It's a big question.
As for patients who present with it, there are several different types of presentations. What is one person's experience isn't necessarily the experience of everyone.
The patients I see unfortunately are the sickest of the sick. When they come in, many of them are struggling to breathe. There's also the fear and anxiety just with the syndrome itself, and all the hype that's been around it. Certainly, the caring that the nurses have demonstrated has been fantastic.
The one aspect that patients are experiencing that unfortunately makes them unique compared to any other disease and disorder is there are no friends or family that are around them. I think that is a tragedy of this situation that we'll be talking about for years from now. We have done our best, at least in the Ottawa Hospital, to provide means, such as videos, to permit them to see the people they really want to see. Someone touching them and holding them who's not their family is certainly better than no one, but I don't think it's the same.
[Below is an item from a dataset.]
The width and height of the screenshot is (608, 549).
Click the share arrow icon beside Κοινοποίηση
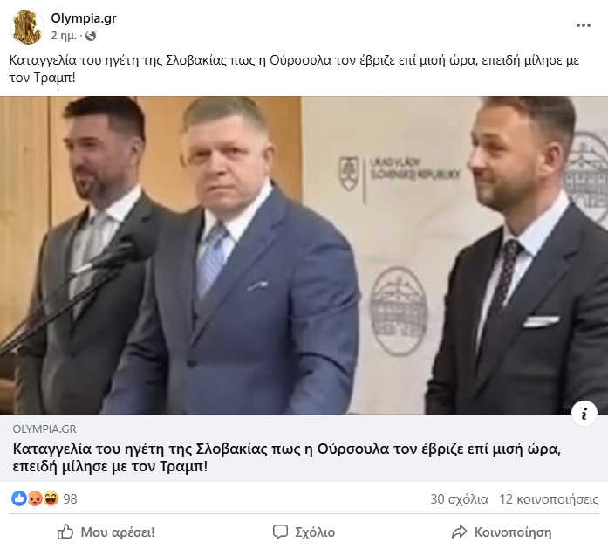coord(460,532)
In answer to how they experience...they feel short of breath. Some of them are struggling to breathe, and others, surprisingly enough, aren't struggling, albeit that the oxygen levels in their blood that we measure are quite low.
As for the recovery, certainly I know my rehab colleagues are doing their best to accommodate this. There certainly are a lot of unknowns that have been alluded to, such as whether or not people are actually infectious. They are doing their best to rehab these individuals. Some of them are staying on ventilators for almost a month, so you can imagine how much muscle...and the changes they have experienced.